Growing a community’s jobs and wealth requires selling innovation to external markets

  • Selling to external markets, brings in new money to the community.
  • Selling innovation to external markets brings in more money than selling commodities
  • Trying to compete by being the lowest cost place to do business drives down the standard of living.
  • If other communities have even lower costs, then the cost of labor, land, power, taxes, etc. must be reduced, meaning salaries and wages are driven down. The tax base for essential public services like police, fire and streets is reduced.  
  • The community gets caught in a race to the bottom and a downward spiral of decreasing returns.

Stage 2 companies play an outsized role

  • Stage 2 companies have proof of market ($1 million in sales) and proof of management (10 employees).
  • Stage 2 companies are beyond survival; they are focused on scaling.
  • Stage 2 companies are about 15% of the total and yet account for about 40% of the jobs.
  • Stage 2 companies need sophisticated information to make strategic decisions.

THE COMPANY

Increased sales are at the heart of job and income growth. 

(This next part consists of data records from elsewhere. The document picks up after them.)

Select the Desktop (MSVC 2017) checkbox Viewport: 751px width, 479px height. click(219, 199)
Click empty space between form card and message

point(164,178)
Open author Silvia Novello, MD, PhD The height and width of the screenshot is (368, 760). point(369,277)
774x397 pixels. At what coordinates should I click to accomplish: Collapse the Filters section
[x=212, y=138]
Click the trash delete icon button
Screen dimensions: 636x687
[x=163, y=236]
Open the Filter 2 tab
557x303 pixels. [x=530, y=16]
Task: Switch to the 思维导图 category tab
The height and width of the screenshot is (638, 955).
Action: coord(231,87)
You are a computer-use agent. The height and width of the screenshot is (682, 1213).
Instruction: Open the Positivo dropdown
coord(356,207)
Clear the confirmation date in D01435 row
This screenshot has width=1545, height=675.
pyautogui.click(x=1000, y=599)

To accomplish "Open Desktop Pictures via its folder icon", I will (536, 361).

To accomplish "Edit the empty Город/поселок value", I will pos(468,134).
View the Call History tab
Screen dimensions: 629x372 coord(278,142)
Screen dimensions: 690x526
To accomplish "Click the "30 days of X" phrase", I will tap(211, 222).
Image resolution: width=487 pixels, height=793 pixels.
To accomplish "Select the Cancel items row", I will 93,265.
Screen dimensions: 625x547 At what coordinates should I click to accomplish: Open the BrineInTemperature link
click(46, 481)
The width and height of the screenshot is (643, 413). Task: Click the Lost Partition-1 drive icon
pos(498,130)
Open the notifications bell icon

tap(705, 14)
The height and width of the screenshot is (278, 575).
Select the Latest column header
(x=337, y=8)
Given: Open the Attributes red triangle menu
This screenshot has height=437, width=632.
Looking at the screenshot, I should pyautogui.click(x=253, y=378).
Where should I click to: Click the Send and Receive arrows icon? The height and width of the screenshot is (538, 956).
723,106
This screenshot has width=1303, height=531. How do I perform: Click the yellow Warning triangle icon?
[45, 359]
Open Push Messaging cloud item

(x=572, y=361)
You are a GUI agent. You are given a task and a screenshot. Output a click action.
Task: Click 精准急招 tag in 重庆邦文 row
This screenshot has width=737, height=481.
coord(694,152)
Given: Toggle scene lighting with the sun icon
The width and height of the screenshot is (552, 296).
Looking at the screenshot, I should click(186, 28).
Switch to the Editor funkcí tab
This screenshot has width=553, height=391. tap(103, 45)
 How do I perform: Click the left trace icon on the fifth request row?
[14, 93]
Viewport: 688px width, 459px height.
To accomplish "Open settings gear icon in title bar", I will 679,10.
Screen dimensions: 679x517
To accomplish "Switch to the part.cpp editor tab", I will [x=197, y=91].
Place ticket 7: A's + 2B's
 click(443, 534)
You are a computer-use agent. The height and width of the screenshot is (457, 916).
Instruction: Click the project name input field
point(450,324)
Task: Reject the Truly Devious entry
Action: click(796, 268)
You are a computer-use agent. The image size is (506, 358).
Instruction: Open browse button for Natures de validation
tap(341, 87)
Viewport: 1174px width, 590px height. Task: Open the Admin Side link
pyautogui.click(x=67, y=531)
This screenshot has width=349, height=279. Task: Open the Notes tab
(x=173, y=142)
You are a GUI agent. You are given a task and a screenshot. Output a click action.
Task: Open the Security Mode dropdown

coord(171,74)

  • Economic development is about creating good jobs and new wealth, which in turn depends on local companies increasing sales.
  • Increasing sales requires finding ripe markets and customers that are in volatile environments where change is going on.

Marketing and selling have changed from “creating motivation” to “finding motivation.”

  • Old economy selling was based on cold calling a targeted company profile. The salesperson tried to create a motivation and then convince the prospect his solution was best.
  • New economy selling works on the assumption that sales are difficult in stable environments and higher probability in volatile environments. In stable environments, people are happy with their product and their vendor. Proposing change introduces uncertainty that could go wrong and maybe even damage your career.
  • In volatile environments, something has changed to create a motivation to make a purchase. It might be that the company was acquired by another, or a new CEO was hired, or a lawsuit was filed, or a new product was introduced by the competitors, or the existing product/service was getting too expensive to operate or maintain.  Some change has motivated the prospective company to start the information search for a better product. 
  • New economy sales, then, are based on finding those who already have motivation (created by some change). The sales window has opened, and the clock is running.
  • Economic Gardening looks for the public signals of volatility, which indicate the potential for higher probability sales calls.

    IN A NUTSHELL

    Economic Gardening gets consistent results because it understands and works within all three economic scales that affect economic development:  the nation, the community and the company.  The program can be summed up in a single sentence:  Provide strategic information and frameworks to help local, Stage 2 companies export innovation to customers in volatile environments.  That sentence does the following:

    • Focuses on wealth creating innovation, not poverty creating commoditization
    • Focuses on the community faucet running faster than the drain
    • Focuses on Stage 2 companies which are outsized producers of jobs
    • Targets ripe markets (growth, disruption, unconsolidated)
    • Identifies customers that are in the market, by looking for public signals of volatility
    • Uses five strategic frameworks to identify and resolve root problems that prohibit growth

    This is why Economic Gardening works.